━━ SUPPLIED TEXT ━━

Apart from just breaking news, which we use our AI for, because that's the politics. So we use AI primarily for that, but we also use AI for just making sure everything is well balanced. We use Twitter, Reddit, just looking at what's trending all the time. So it is human curated right now as a first step, and we do plan on using AI to curate more for us. We do want it to supplement us as well. But as of now, it's just human curation.
Anna:
I want to talk about a little bit of the attributes of your brand. Your brand feels so breezy and fresh. It feels so different from a common news brand where there's more a hard-hitting, breaking, these really hard and rough edges and strong primary colors, and yours is more pastels and it feels more calm. It sounds like that ties a bit to what you were trying to do with how people are consuming the content. I'm curious, could you talk a little bit about some of those specific brand decisions around color, around shapes, and how that relates to the experience you want people to have in reading the news, because reading the news can be very stressful?
Shannon:
When we started out with Volv, we just took the UIs of all these news apps and we listed them all out, and you could just make up an easy story. As you said, these loud colors like red and yellow. The headlines were just glaring at you, and there were just too many buttons and toggles, and just too many options for a user, and it gets very convoluted. For a user, you just don't know where to go. You don't know what to read. For us, we wanted the exact opposite of that. We wanted to be the antidote of a traditional news app, so we chose all very subtle airy, fresh, crisp colors that just made you feel calm. We wanted Volv to be evocative of this very calm experience anyways, so that's where it stems from.
Then we started designing the entire process, everything had to circle back to that. When we would design something, if it went against the core of it being fresh and airy, we scrapped the entire thing. I just feel that was the core for us. For us, we just wanted people to read the news. Reading the news shouldn't be so daunting, it should be more accessible. I think that's what a lot of news publications don't understand today, is you need to make it more easy for your readers to read the news because no one wants to read the news if it's just so much going on. I think that's just where we came from, and it came down to designing the app, about just making something that was just really simple and just another thing about giving users less options. I think when you give them too many options, they just don't want to do.
Our Volv is just based on two screens right now. We have the main screen, which is the story view, and you have the headline view. We were launching this new feature and it required a third screen, and because it just got too complicated, we just scrapped the entire thing and we were like, "Okay, we're going to redesign this," to an aspect where there's not going to be three screens, there's just going to two screens. For us, it's just really important to give the users as little as possible, because they want to be told what to do. They don't want to decide themselves. They want you to tell them, "You should be reading this. You should just go here and you'll get everything that you need." So that's the premise of Volv and how we designed the app.

━━━
━━ SUPPLIED MATERIAL ━━

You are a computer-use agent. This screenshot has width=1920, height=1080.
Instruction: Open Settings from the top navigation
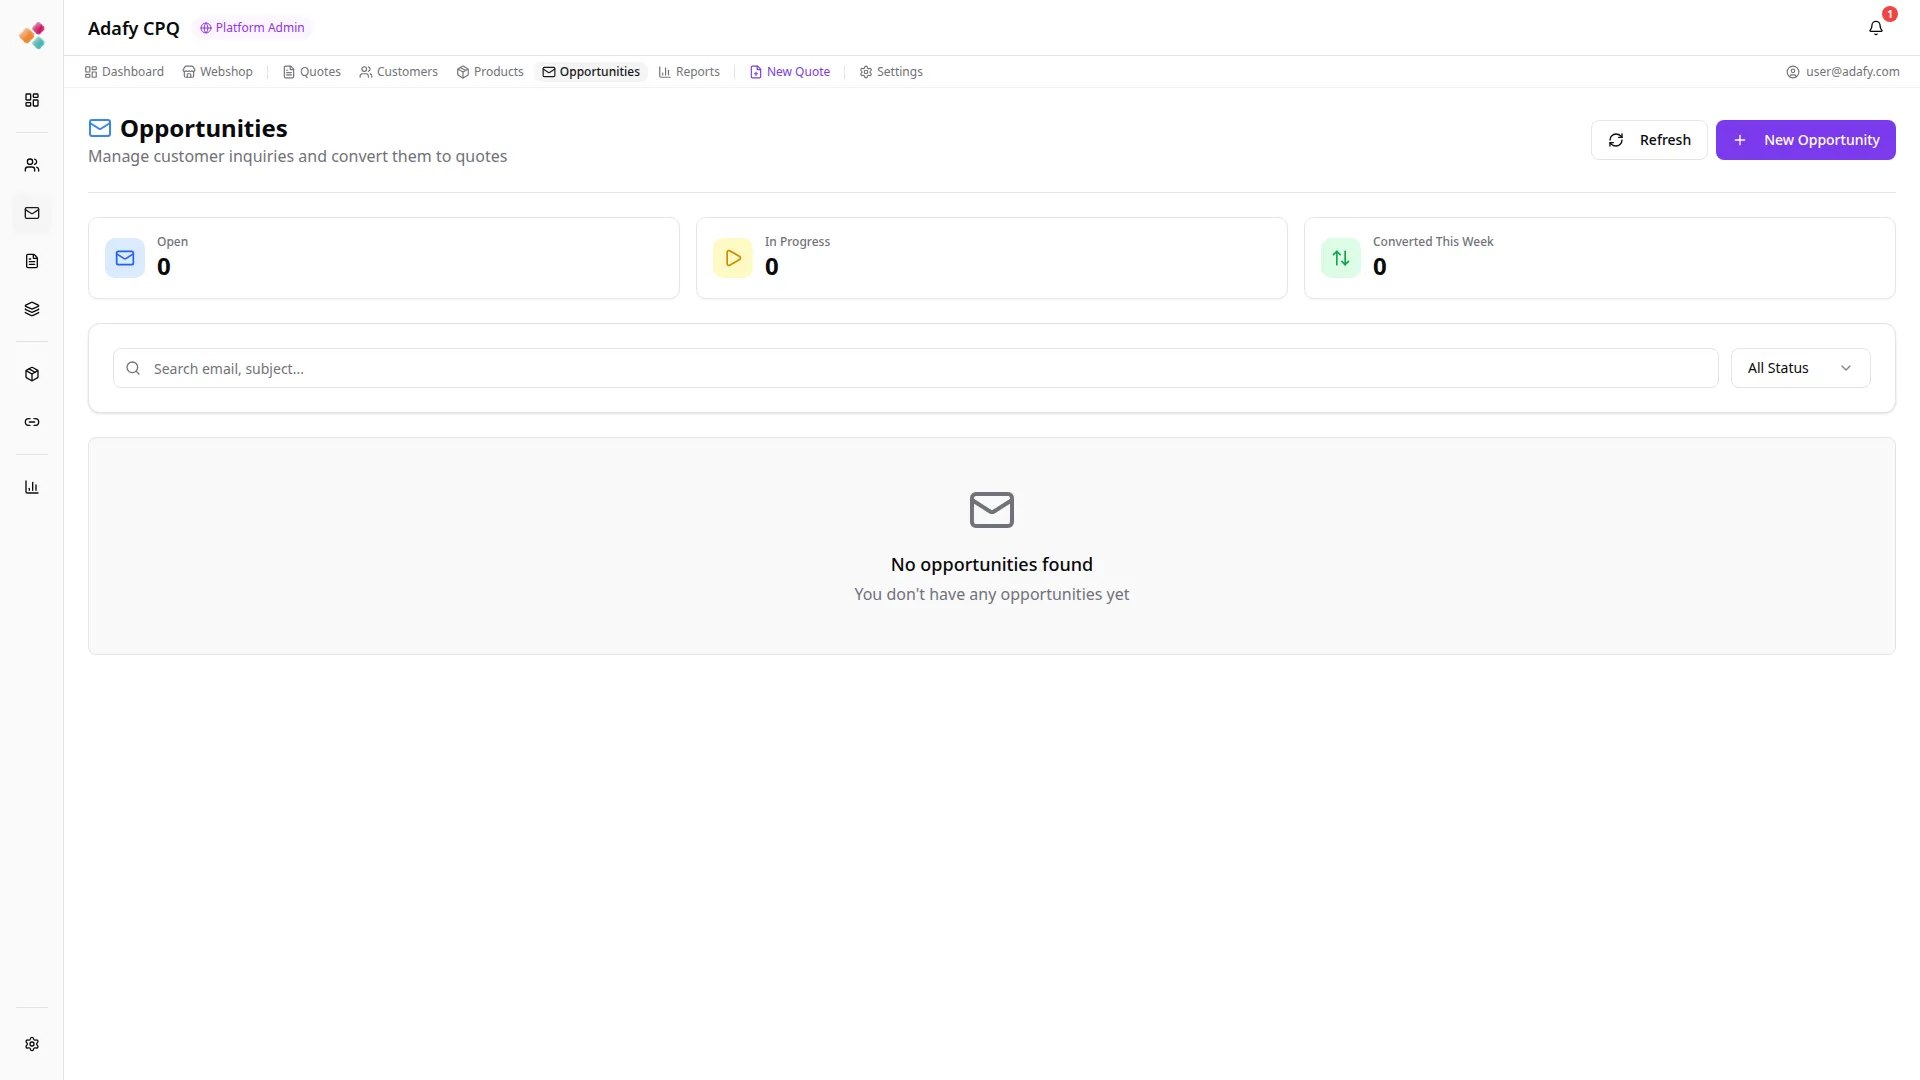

━━━

**EXERCISE PROMPT**: Copy the stretch of the Volv interview from "Apart from just" through "just human curation.", swapping "Reddit" for "Facebook".

**OUTPUT FOR THIS TASK**:
Apart from just breaking news, which we use our AI for, because that's the politics. So we use AI primarily for that, but we also use AI for just making sure everything is well balanced. We use Twitter, Facebook, just looking at what's trending all the time. So it is human curated right now as a first step, and we do plan on using AI to curate more for us. We do want it to supplement us as well. But as of now, it's just human curation.